If it were to be achieved, however, we would find ourselves in the dawn of a new age of medicine, given that patients in need of a transplant would no longer be left waiting for a donor organ or limb, which might not even reach them in time.
So, it is welcome news that a team of researchers from Oregon State University has combined developmental biology, genetics and bioinformatics to find the key to creating human organs in the lab.
In a paper published to Scientific Reports, the team discovered that precursor cells for skeletal muscles actually also give rise to neurons, blood vessels, blood cells and immune cells.
The engine comparison
Using a mouse embryo model, Chrissa Kioussi and her team analysed Pax3+ cells, which act as a multifaceted stem cell niche for multiple organs at embryonic stages.
By studying profiles of the cell population over the course of several days, the team isolated lineage-traced cells from forelimbs at different embryonic days and performed whole-transcriptome profiling via RNA sequencing.
This enabled the team to identify the genes involved in the development of muscular, skeletal and nervous systems, all of which go into the making of a functional limb.
“An engine has so many little parts, and you can’t fix a broken engine if you don’t know what all of these little parts do,” she said.
“Likewise, you can’t make a limb if you don’t know about all of the cell parts within the limb. You can’t use only bone or only muscle or only veins – you need everything working together.”

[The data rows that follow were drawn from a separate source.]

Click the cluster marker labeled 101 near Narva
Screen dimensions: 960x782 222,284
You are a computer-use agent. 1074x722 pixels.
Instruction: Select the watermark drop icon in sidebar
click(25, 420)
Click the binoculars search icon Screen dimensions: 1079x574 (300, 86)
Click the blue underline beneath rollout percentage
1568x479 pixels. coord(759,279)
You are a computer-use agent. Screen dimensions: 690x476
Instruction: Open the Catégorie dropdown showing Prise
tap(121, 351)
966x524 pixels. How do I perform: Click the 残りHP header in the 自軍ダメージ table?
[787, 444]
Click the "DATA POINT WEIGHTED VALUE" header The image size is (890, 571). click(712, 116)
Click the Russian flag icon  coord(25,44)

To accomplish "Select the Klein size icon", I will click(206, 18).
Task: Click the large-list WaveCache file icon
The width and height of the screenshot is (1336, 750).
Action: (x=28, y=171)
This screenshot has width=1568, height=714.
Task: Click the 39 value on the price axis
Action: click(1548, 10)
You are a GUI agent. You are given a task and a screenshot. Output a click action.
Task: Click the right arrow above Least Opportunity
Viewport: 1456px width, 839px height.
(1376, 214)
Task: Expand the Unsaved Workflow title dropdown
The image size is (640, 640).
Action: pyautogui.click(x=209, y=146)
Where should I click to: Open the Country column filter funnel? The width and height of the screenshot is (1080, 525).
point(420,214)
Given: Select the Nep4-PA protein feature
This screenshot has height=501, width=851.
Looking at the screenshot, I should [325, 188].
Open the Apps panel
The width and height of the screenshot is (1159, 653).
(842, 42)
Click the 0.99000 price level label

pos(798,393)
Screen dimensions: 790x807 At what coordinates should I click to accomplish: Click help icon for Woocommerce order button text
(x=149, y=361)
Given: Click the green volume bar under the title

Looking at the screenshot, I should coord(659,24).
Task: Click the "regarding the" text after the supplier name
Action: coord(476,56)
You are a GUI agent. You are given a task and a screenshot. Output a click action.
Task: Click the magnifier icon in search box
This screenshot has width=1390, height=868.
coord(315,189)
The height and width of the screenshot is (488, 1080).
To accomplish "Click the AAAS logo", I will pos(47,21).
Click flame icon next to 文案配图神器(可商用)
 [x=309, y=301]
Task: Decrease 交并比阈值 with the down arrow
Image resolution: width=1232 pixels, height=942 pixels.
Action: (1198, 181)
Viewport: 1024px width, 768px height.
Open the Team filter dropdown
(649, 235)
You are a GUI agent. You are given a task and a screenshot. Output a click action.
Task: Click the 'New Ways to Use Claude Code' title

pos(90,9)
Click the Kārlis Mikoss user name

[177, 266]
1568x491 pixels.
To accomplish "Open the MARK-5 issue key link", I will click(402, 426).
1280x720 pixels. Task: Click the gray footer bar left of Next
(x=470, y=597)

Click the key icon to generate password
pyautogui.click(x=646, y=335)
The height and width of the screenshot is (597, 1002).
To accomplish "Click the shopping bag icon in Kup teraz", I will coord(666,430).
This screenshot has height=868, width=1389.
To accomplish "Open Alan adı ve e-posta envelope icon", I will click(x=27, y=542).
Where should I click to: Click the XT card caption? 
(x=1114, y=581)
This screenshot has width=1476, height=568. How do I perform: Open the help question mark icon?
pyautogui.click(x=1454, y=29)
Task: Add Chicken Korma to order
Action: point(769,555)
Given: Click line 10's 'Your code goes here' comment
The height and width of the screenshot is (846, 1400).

A prelude to growing body parts
It became apparent that the expression of these genes increased over time during the tests, suggesting that Pax3+ cells not only allow for muscles to develop, but are involved in the patterning and the 3D formation of the forelimb through multiple systems.
This opens the door to the potential use of stem cell pockets to grow a new arm, leg or organ for someone who has lost a body part to accident or disease.
“[The cell population is] a great source we have to fix different organs with issues from injury, toxicity from drugs – anything that can generate cell death in any part of our body,” Kioussi said.
“A genetic program that runs during embryogenesis normally generates adult cell types. We can identify these cells and be able to generate not one but four different organs from them – this is a prelude to making body parts in a lab.”